Porém, há muitos estudantes que estão numa situação mais difícil, que não têm um ambiente familiar ideal ou que perderam o seu emprego. Estão no expoente da ansiedade e é aqui que os serviços de psicologia entram em cena. O serviço de psicologia da NOVA FCSH, fornecido por Olga Cunha, tem adaptado as suas ferramentas para chegar a todos os alunos que precisem de conversar.

A apatia ou a grande quantidade de tempo disponível pode ser inimigo da sanidade e é preciso combatê-la, pouco a pouco, como Luzia Lambuça está a fazer: “Eu gosto de pintar, mas não tenho paciência. Tenho tentado introduzir algumas coisas na minha rotina, mas a pouco e pouco. Por exemplo, tenho estado a cozinhar refeições vegan para os meus pais, para introduzi-los nisso”.

O tempo com a família é outro dos grandes privilégios do isolamento, aponta Cátia Carvalho, Marisa Torres da Silva e Rui Zink. Para o docente, “há uma prioridade muito clara: a vida está acima do trabalho”. E os três referem que são uns afortunados: têm saúde, ninguém da família está infetado com o COVID-19, e tanto eles como os parceiros têm trabalho. “Pequenos” aspetos que fazem a diferença.

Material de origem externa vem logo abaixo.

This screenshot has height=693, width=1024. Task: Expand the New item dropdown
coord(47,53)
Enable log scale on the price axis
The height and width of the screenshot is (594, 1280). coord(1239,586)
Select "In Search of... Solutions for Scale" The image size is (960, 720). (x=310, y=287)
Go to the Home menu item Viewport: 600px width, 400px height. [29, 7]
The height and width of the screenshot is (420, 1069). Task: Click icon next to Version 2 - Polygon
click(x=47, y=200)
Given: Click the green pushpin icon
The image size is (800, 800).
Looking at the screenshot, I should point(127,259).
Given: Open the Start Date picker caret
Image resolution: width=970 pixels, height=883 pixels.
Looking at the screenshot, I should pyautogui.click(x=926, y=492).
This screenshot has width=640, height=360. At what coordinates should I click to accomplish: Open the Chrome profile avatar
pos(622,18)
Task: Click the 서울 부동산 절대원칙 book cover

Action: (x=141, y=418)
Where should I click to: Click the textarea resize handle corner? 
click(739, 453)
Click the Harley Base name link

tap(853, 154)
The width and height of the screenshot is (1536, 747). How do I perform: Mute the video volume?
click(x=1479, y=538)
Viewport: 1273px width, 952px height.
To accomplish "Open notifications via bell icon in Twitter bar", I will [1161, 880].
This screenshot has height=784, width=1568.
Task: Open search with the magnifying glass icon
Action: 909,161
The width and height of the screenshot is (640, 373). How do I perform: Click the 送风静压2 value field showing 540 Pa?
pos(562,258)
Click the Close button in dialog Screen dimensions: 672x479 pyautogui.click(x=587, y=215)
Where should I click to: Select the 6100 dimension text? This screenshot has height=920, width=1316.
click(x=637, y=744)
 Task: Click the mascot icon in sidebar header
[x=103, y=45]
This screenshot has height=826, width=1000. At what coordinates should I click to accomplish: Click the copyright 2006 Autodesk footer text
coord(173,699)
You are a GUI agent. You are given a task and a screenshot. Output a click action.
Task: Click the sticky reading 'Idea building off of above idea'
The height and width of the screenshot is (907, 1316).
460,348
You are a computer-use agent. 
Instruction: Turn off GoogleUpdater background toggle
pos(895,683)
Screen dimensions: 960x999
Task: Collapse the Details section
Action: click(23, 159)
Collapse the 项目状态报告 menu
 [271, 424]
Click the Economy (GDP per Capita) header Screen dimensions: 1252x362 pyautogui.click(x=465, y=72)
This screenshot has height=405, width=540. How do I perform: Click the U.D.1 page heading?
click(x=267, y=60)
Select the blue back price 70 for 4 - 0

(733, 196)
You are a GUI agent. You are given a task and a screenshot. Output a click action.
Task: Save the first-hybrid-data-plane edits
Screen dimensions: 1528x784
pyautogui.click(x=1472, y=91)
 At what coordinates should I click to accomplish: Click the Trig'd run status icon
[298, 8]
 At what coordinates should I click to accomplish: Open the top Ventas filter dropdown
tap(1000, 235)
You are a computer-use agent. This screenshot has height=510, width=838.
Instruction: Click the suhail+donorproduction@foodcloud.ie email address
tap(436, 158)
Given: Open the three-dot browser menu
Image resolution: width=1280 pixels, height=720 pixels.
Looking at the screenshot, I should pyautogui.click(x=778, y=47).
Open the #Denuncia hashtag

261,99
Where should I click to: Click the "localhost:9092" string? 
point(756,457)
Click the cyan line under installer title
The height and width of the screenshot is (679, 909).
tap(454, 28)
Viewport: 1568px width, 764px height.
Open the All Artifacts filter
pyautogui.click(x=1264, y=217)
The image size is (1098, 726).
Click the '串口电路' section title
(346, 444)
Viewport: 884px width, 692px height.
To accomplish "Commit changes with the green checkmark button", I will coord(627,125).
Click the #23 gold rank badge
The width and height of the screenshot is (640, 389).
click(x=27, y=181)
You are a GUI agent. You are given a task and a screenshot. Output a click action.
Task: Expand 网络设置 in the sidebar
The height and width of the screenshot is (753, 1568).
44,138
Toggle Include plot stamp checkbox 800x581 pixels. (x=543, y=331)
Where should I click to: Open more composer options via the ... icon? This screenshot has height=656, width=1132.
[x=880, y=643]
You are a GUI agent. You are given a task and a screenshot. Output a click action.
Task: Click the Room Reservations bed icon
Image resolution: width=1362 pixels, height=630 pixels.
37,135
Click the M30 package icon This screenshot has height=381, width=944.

A verdade é que nada será como antes. Um mês depois da NOVA FCSH ter encerrado, a luta para levar o conhecimento aos alunos e manter a ordem na desordem é a missão da comunidade da faculdade. Em breve, a esplanada vai voltar a estar repleta de vida, mas com o devido distanciamento. Entretanto, os jacarandás florescem e os patos passeiam pela esplanada da NOVA FCSH.